The TU-95 was a Russian aircraft. It was a four-engined strategic bomber and maritime patrol plane. The aircraft had eight TV-2F engines and a reduction gearbox in four tandem pairs. The most striking feature of the aircraft was its gigantic unicorn-like refueling probe, which refuels the plane in between missions. The was designed by N.I. Bazenkov, who was the chief designer of all subsequent versions of the TU-95. When Bazenkov died, N.V. Kursanov took over, and D.A. Antonov took over the program in the 1980s.
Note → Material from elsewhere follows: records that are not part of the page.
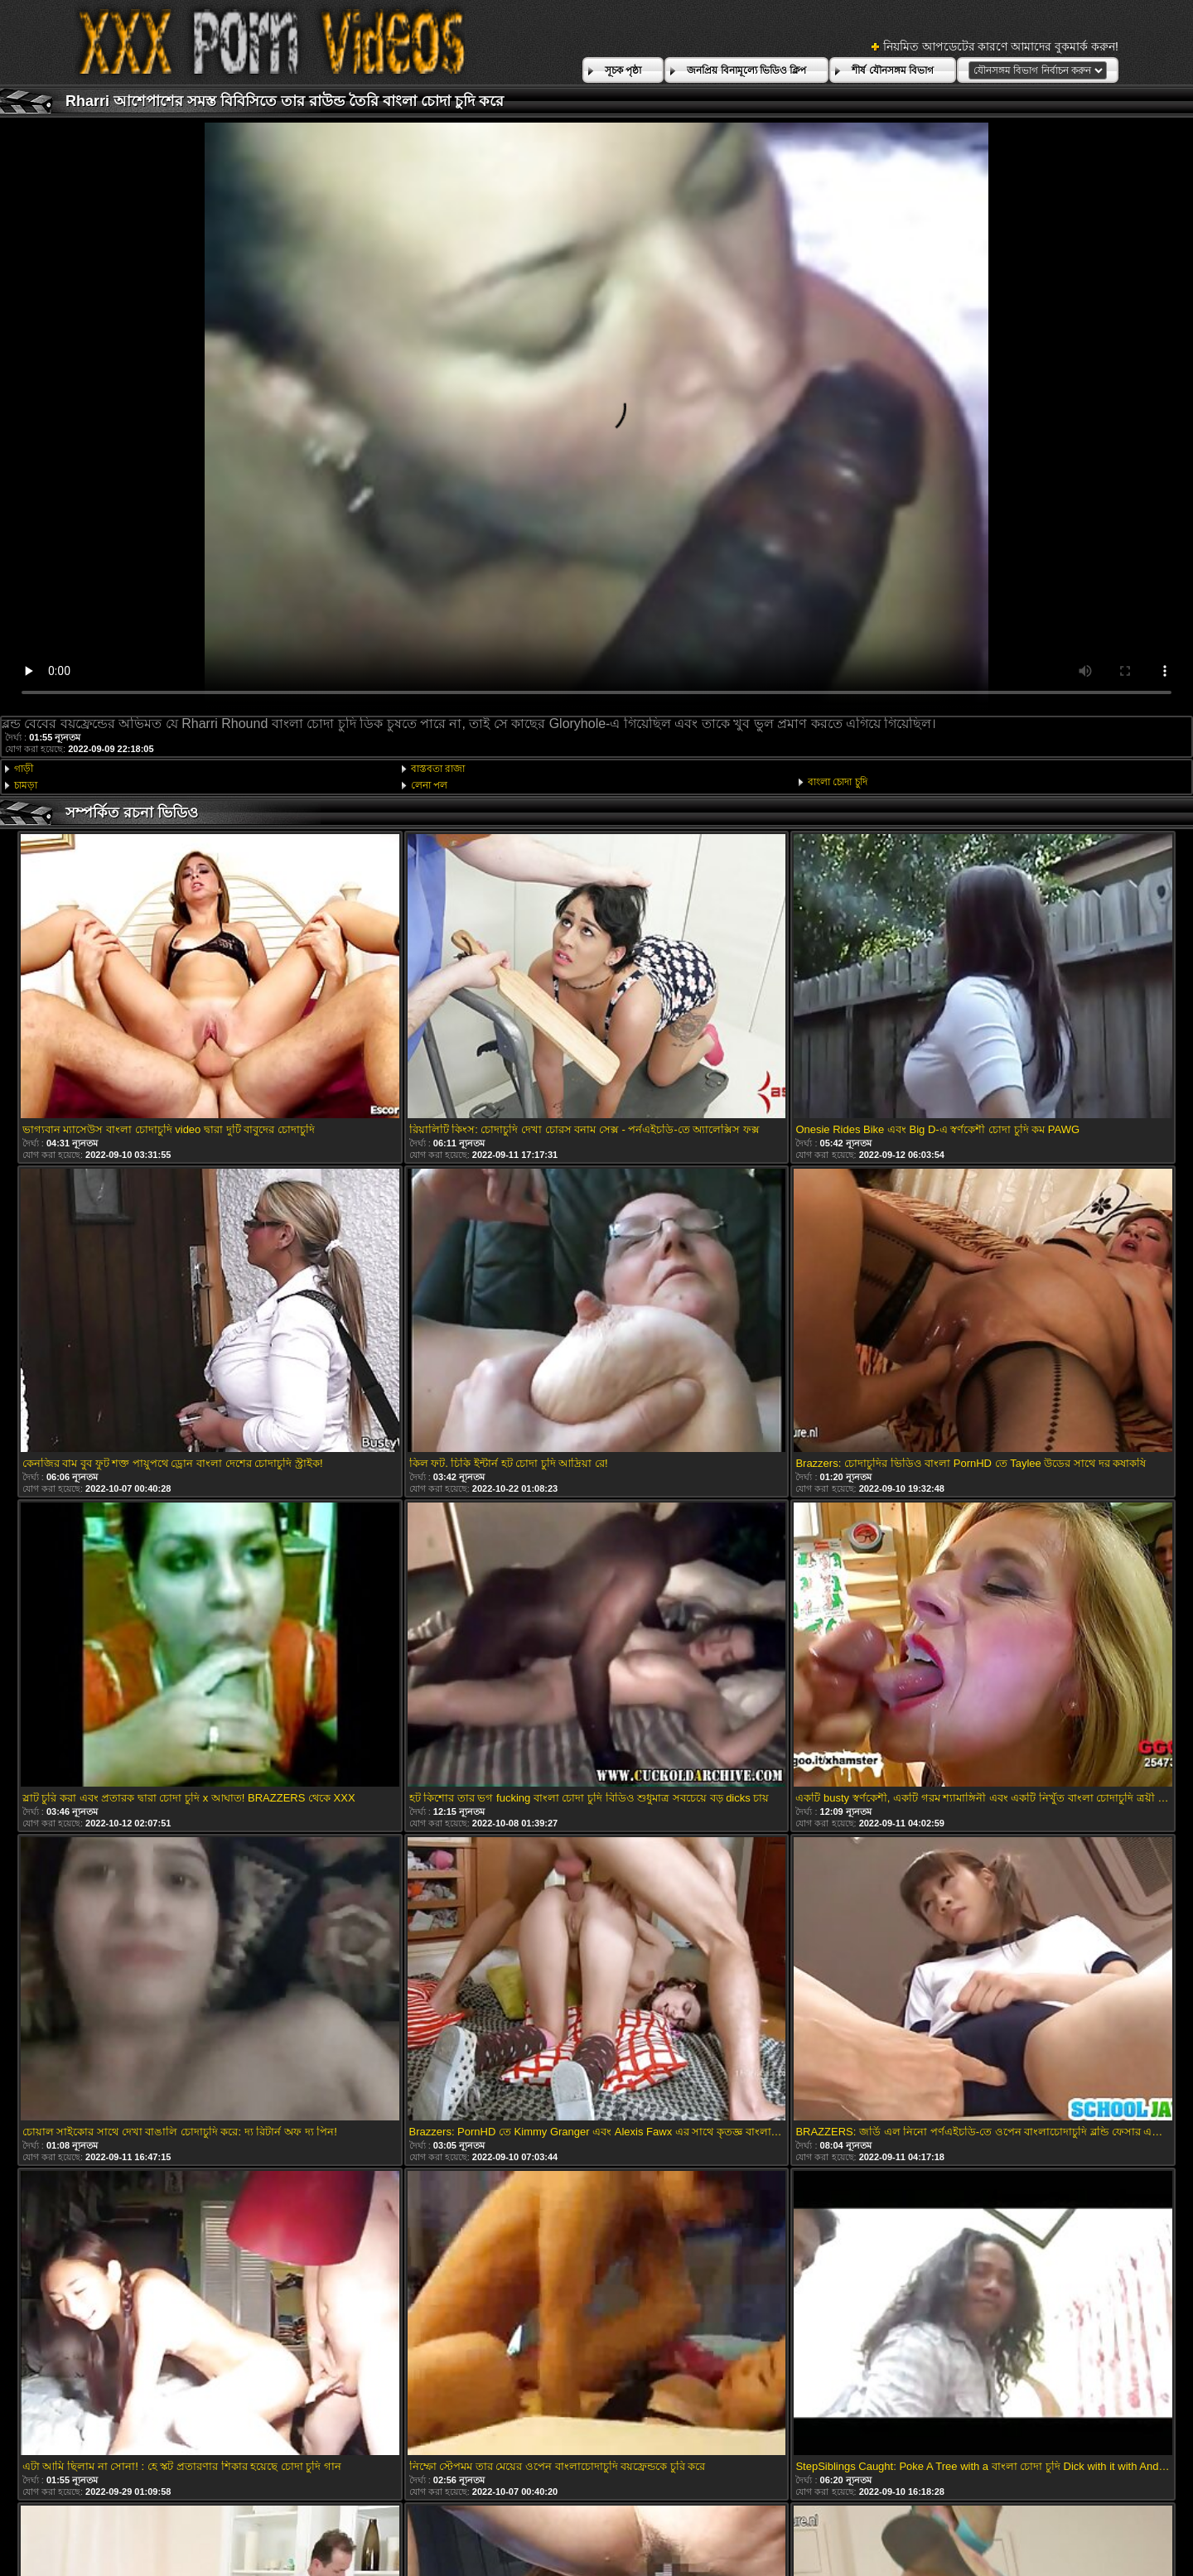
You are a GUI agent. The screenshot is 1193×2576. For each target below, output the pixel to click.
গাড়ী (23, 768)
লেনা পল (429, 785)
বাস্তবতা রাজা (438, 768)
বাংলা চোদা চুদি (837, 782)
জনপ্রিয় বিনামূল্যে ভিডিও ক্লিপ (746, 70)
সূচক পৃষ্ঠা (623, 70)
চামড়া (25, 785)
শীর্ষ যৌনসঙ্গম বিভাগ (893, 70)
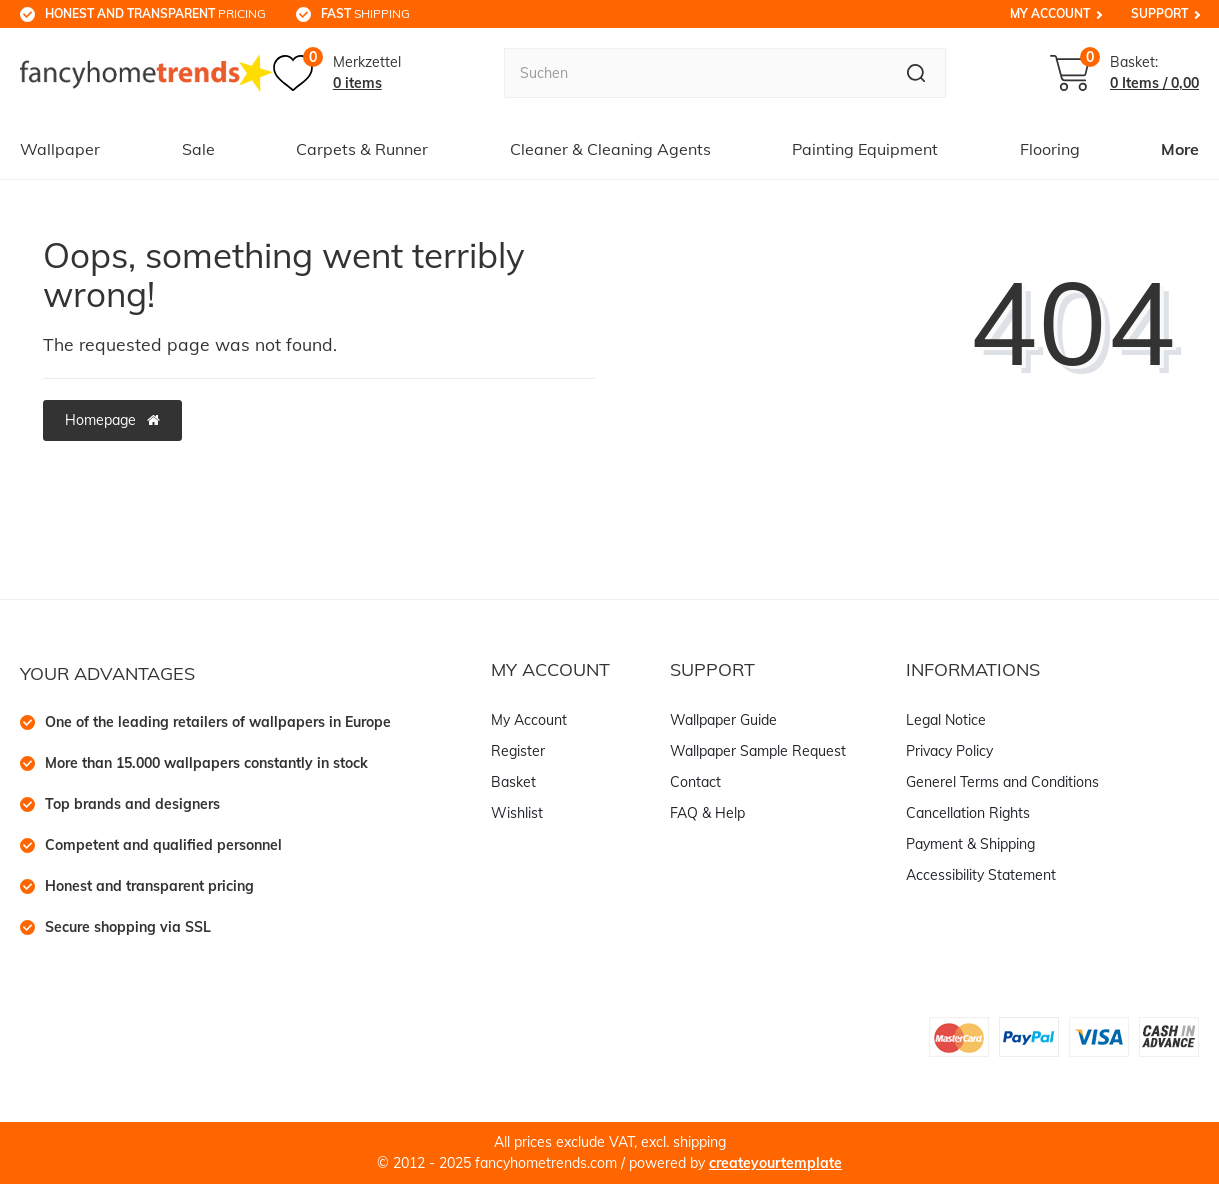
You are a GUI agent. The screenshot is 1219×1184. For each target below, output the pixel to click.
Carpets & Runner (362, 149)
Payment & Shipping (970, 844)
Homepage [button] (112, 420)
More (1180, 149)
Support (1159, 13)
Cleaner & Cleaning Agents (610, 149)
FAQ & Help (707, 813)
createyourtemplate (775, 1163)
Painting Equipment (865, 149)
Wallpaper (60, 149)
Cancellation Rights (968, 813)
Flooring (1050, 149)
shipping (365, 13)
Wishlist (517, 813)
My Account (1050, 13)
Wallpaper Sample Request (758, 751)
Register (518, 751)
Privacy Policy (949, 751)
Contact (695, 782)
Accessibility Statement (981, 875)
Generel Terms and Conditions (1002, 782)
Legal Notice (946, 720)
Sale (198, 149)
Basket (513, 782)
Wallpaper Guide (723, 720)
The is available in various versions, and has an impressive track record. The first two prototypes were the Tu-95/1 and Tu-95/2. The main variant of the TU-95 unblocked, the 'Bear-A,' was developed as a long-range strategic heavy bomber. The second prototype of the TU-95, the corresponding, was developed to modernize the Tu-95K aircraft. The M-55 is a missile carrier, and the new TU-95MS ("Bear-H") was built with the Raduga Kh-55 cruise missile.
The is capable of a range of missions, including reconnaissance and surveillance. As a combat aircraft, it has two conventional and one nuclear Kh-55 missiles. These armaments are very effective and can reach up to three thousand kilometers. They can also be used for close-range operations. A number of variants were developed in order to achieve these objectives, which was crucial to the Tu-95's success. The first aircraft, the BK-2, entered production in 1950 and operated until 1955.